TRAVAIL DEMANDÉ –
[1] Dans le texte sur les produits halal, reformulez sous forme de liste le paragraphe qui commence par « Parallèlement à ces transformations sociales », en gardant ses faits principaux.
[2] Poursuivez le texte sur les produits halal à partir de sa dernière phrase.

EXTRAIT SOURCE –
^^^^^^^^^^^^^^^^
Marketing des produits halal

La constitution d’une demande en produits halal est davantage liée à la transformation de la communauté musulmane et de ses exigences qu’à un accroissement de ladite population. Au fil des témoignages, recueillis auprès des commerçants, sur le sens de la consommation halal, nous nous sommes en effet aperçus que l’exigence de consommation halal relève plus d’un besoin social de marquer son appartenance à une communauté particulière que d’une exigence religieuse au sens strict. La catégorie «viande halal» semble donc avant tout répondre à un besoin identitaire, qui émerge dans les années 70, et prend de l’ampleur dans les décennies suivantes, tandis que la communauté musulmane s’implante durablement en France : le commerce halal est en effet largement apparu au moment des regroupements familiaux et de la transformation des politiques migratoires qui, limitant la circulation entre la France et le pays d’origine, ont fixé des populations qui étaient jusque-là en situation transitoire ou étaient perçues et se percevaient comme telles. Désormais installés de manière durable, les musulmans de France se sont mis à exiger des «droits» au particularisme sur le plan alimentaire notamment, au même titre que les juifs, qu’ils mentionnent d’ailleurs volontiers lorsqu’on les questionne sur le sens du halal :

«Les juifs mangent casher, nous mangeons halal, c’est chacun sa dignité», ai-je souvent entendu en guise d’explication.

Un rituel invisible

Parallèlement à ces transformations sociales, le marché de la viande en général a connu de profondes transformations, la plus importante pour le sujet qui nous préoccupe étant l’industrialisation systématique de l’abattage : une directive européenne interdit d’abattre des bêtes en dehors d’abattoirs industriels contrôlés. Depuis, l’abattage artisanal étant interdit, les bouchers musulmans sont dans l’incapacité d’assurer eux-mêmes le rituel, qui se retrouve invisibilisé au sein d’une chaîne technico-commerciale hautement mécanisée, et dont les exigences de rendement sont peu compatibles avec l’exécution d’un rituel religieux. Enfin, pour des raisons politico-religieuses autant que financières, aucune certification rigoureuse n’a réellement été mise en place de manière systématique à ce jour en Europe. La norme halal n’est pas définie en amont par un cadre légal, et elle se définit donc essentiellement dans les pratiques, les arrangements, les mises en scène et les relations commerciales tissées tout au long de la chaîne de production et de commercialisation.
^^^^^^^^^^^^^^^^
MATÉRIEL FOURNI –
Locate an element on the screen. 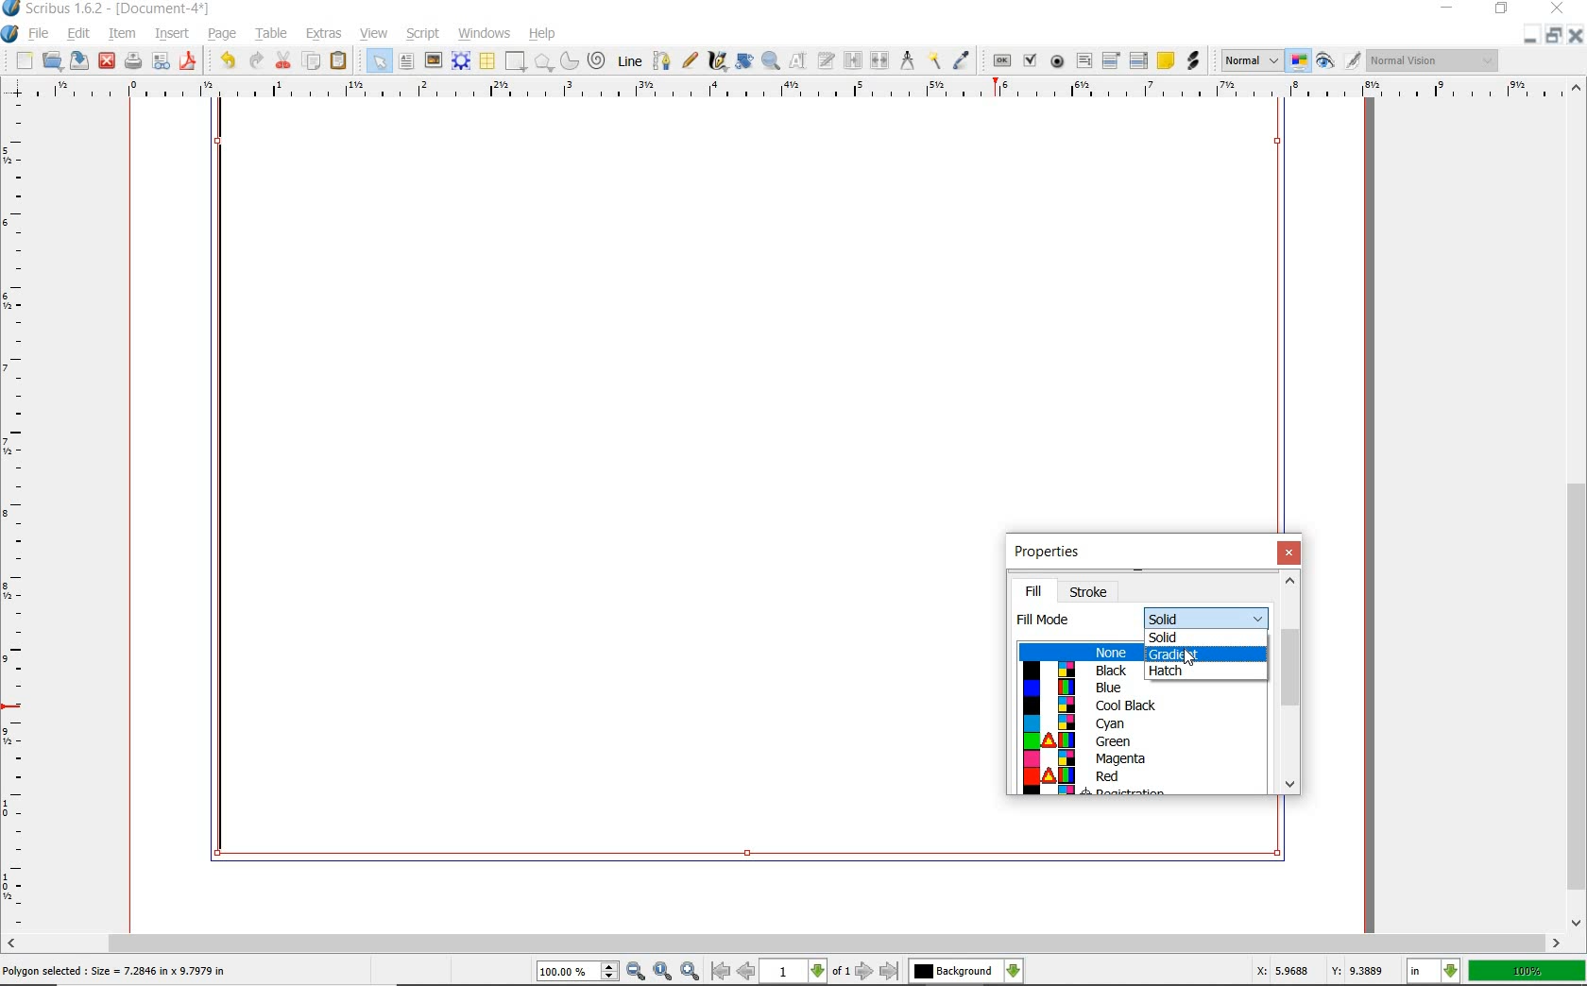  restore is located at coordinates (1554, 36).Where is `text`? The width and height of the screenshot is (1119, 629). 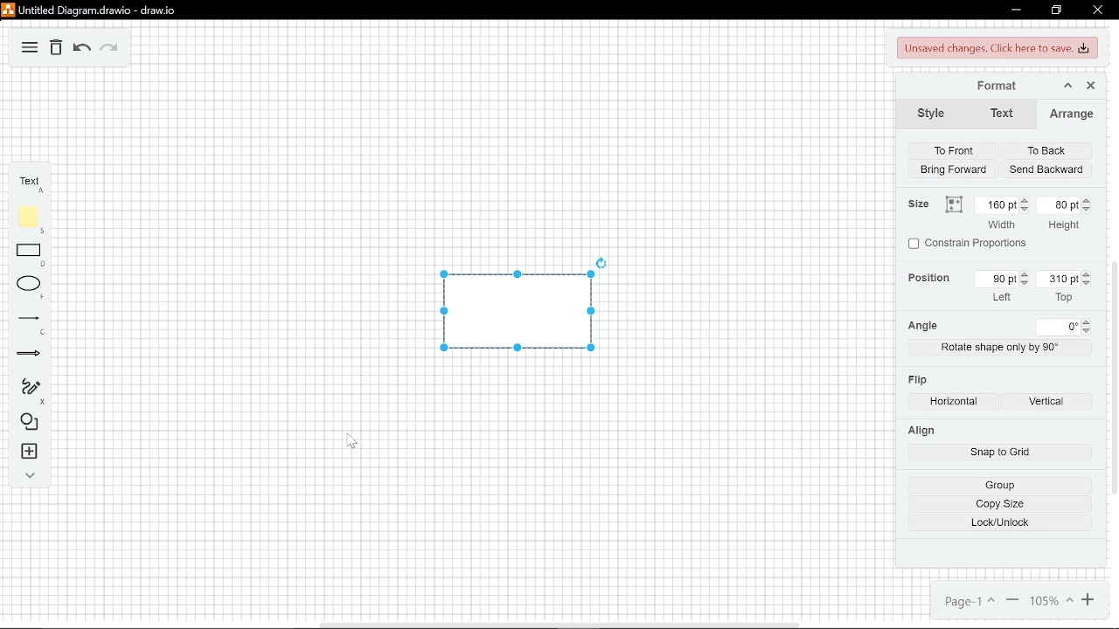 text is located at coordinates (997, 115).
^^^^^^^^^^^^^^^^
RÉPONSES ATTENDUES –
[1]
- Le marché de la viande s'est profondément transformé, surtout par l'industrialisation systématique de l'abattage.
- Une directive européenne interdit d'abattre des bêtes en dehors d'abattoirs industriels contrôlés.
- L'abattage artisanal étant interdit, les bouchers musulmans ne peuvent plus assurer eux-mêmes le rituel. Celui-ci est invisibilisé dans une chaîne très mécanisée dont les exigences de rendement s'accordent mal avec un rituel religieux.
- Pour des raisons politico-religieuses et financières, aucune certification rigoureuse n'a été mise en place de manière systématique en Europe.
- Faute de cadre légal en amont, la norme halal se définit dans les pratiques, les arrangements, les mises en scène et les relations commerciales tout au long de la chaîne de production et de commercialisation.

[2]
Il s’agit donc de comprendre comment ces commerçants halal vendent de la conformité religieuse, alors que, dans le cadre d’une économie totalement industrialisée, ils ne maîtrisent pas la production de leurs produits, et dès lors ne peuvent être techniquement garants eux-mêmes de la conformité de ceux-ci. Cet article, réalisé sur la base d’un travail de recherche universitaire sur les acteurs les pratiques et les enjeux du commerce de la viande halal en Provence, propose un aperçu des stratégies des principaux acteurs du marché halal à Marseille. 

Réputation, relation au client et prix

La garantie de la «halalité» de la viande est avant tout basée sur la «confiance personnelle» que l’on accorde au commerçant. Les stratégies «marketing» des bouchers sont donc fortement axées, nous allons le voir à travers quelques exemples, sur la capacité à se bâtir une réputation au sein de la communauté musulmane locale. Si les signes religieux (tampons, étiquettes, certificats de mosquées, photos de la Mecque et versets du Coran) sont bien présents dans les boucheries, ils n’apparaissent pourtant pas comme le principal gage de réussite dans ce commerce.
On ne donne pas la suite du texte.